━━ Task material

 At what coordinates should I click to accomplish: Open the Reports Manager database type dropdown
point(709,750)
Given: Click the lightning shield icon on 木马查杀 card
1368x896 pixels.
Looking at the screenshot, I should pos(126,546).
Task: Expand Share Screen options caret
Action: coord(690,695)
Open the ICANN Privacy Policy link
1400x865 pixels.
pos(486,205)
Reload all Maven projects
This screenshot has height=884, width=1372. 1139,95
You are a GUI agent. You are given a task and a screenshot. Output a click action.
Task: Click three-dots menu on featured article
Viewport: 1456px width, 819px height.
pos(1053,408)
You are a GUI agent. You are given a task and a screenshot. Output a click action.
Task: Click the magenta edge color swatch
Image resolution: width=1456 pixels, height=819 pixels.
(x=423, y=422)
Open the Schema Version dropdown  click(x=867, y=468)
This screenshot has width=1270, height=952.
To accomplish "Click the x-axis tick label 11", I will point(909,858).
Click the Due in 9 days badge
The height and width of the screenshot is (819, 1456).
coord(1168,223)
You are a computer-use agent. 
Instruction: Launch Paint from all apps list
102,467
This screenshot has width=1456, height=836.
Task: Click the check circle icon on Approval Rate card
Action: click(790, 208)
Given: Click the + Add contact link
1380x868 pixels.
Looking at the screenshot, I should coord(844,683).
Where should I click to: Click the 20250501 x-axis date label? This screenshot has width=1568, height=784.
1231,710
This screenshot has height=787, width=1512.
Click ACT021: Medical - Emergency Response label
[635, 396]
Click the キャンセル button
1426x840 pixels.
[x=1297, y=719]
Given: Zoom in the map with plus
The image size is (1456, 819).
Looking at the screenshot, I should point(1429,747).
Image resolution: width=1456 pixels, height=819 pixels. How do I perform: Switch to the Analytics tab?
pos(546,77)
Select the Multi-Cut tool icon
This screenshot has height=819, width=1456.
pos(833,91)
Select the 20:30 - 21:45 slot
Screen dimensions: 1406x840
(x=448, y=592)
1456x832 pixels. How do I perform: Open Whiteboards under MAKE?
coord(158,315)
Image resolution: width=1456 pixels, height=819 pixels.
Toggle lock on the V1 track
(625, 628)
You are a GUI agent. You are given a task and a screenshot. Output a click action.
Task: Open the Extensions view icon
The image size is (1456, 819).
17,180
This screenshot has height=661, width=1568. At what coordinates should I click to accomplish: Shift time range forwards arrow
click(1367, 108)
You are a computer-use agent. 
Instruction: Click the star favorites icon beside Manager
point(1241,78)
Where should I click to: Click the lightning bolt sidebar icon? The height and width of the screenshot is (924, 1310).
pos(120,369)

━━━━

[Task directions]
Print, from the entries above, the line with "Viewport: 1456px width, 819px height.", the line with "Select the Multi-Cut tool icon" and all lines between them, exactly and with nothing else.

[Your solution]
Viewport: 1456px width, 819px height.
pos(1053,408)
You are a GUI agent. You are given a task and a screenshot. Output a click action.
Task: Click the magenta edge color swatch
Image resolution: width=1456 pixels, height=819 pixels.
(x=423, y=422)
Open the Schema Version dropdown  click(x=867, y=468)
This screenshot has width=1270, height=952.
To accomplish "Click the x-axis tick label 11", I will point(909,858).
Click the Due in 9 days badge
The height and width of the screenshot is (819, 1456).
coord(1168,223)
You are a computer-use agent. 
Instruction: Launch Paint from all apps list
102,467
This screenshot has width=1456, height=836.
Task: Click the check circle icon on Approval Rate card
Action: click(790, 208)
Given: Click the + Add contact link
1380x868 pixels.
Looking at the screenshot, I should coord(844,683).
Where should I click to: Click the 20250501 x-axis date label? This screenshot has width=1568, height=784.
1231,710
This screenshot has height=787, width=1512.
Click ACT021: Medical - Emergency Response label
[635, 396]
Click the キャンセル button
1426x840 pixels.
[x=1297, y=719]
Given: Zoom in the map with plus
The image size is (1456, 819).
Looking at the screenshot, I should point(1429,747).
Image resolution: width=1456 pixels, height=819 pixels. How do I perform: Switch to the Analytics tab?
pos(546,77)
Select the Multi-Cut tool icon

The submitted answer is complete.